One in three Bramptonians identify themselves as either Sikh or Hindu, according to the 2011 National Household Survey, compared with one in six a decade earlier. While Brampton allows for Diwali fireworks, growing South Asian populations in other parts of the Greater Toronto Area, Vancouver and Burnaby, B.C., have prompted debate over whether bylaws should be amended to allow for fireworks in those areas on Diwali, too.

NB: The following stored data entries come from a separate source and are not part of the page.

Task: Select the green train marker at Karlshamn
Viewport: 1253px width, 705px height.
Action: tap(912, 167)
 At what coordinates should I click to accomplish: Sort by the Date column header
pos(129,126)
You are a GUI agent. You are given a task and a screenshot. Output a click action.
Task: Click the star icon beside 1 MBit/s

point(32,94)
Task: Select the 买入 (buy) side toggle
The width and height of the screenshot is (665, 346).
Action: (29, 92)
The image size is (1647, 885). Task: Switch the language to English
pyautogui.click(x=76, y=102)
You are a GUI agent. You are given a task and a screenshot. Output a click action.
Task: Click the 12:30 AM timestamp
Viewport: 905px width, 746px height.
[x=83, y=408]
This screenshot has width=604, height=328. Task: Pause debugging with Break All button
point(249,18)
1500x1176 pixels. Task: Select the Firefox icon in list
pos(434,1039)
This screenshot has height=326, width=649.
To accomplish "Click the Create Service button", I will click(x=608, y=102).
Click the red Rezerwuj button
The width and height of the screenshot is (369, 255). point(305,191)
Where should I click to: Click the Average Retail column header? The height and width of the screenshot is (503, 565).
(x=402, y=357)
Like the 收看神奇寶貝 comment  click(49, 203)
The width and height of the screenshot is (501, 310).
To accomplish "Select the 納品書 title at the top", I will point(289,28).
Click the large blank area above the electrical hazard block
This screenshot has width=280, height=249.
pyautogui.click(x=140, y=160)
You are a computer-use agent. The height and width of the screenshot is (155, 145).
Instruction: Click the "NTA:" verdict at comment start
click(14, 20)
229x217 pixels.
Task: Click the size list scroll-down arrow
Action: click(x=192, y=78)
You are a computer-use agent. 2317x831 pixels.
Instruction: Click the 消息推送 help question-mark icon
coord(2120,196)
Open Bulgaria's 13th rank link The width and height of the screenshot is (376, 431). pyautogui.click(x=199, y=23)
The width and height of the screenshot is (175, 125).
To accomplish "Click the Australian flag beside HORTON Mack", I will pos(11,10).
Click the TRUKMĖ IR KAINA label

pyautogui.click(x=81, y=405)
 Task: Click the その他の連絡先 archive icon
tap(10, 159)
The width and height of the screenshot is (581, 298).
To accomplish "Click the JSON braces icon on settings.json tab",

This is the first year the rapidly expanding Town of Milton is allowing fireworks to be discharged on Diwali, a move that came after members of the Hindu, Sikh and Jain populations approached councillors with the pitch. In Vancouver, personal fireworks are permitted only on Halloween but the city is considering allowing them on Diwali as well as Chinese New Year and Vaisakhi, a Sikh holiday. Brampton has allowed Diwali fireworks since 2006 for people who live on wide lots, but this year introduced a new system where individuals must apply for permits to discharge fireworks on their property – an attempt to appease residents who are opposed to the pyrotechnic displays.

While the 2006 amendment was a symbolic tip of the hat to a group of the city's religious minorities, the new permit rule makes it nearly impossible for residents to use fireworks legally.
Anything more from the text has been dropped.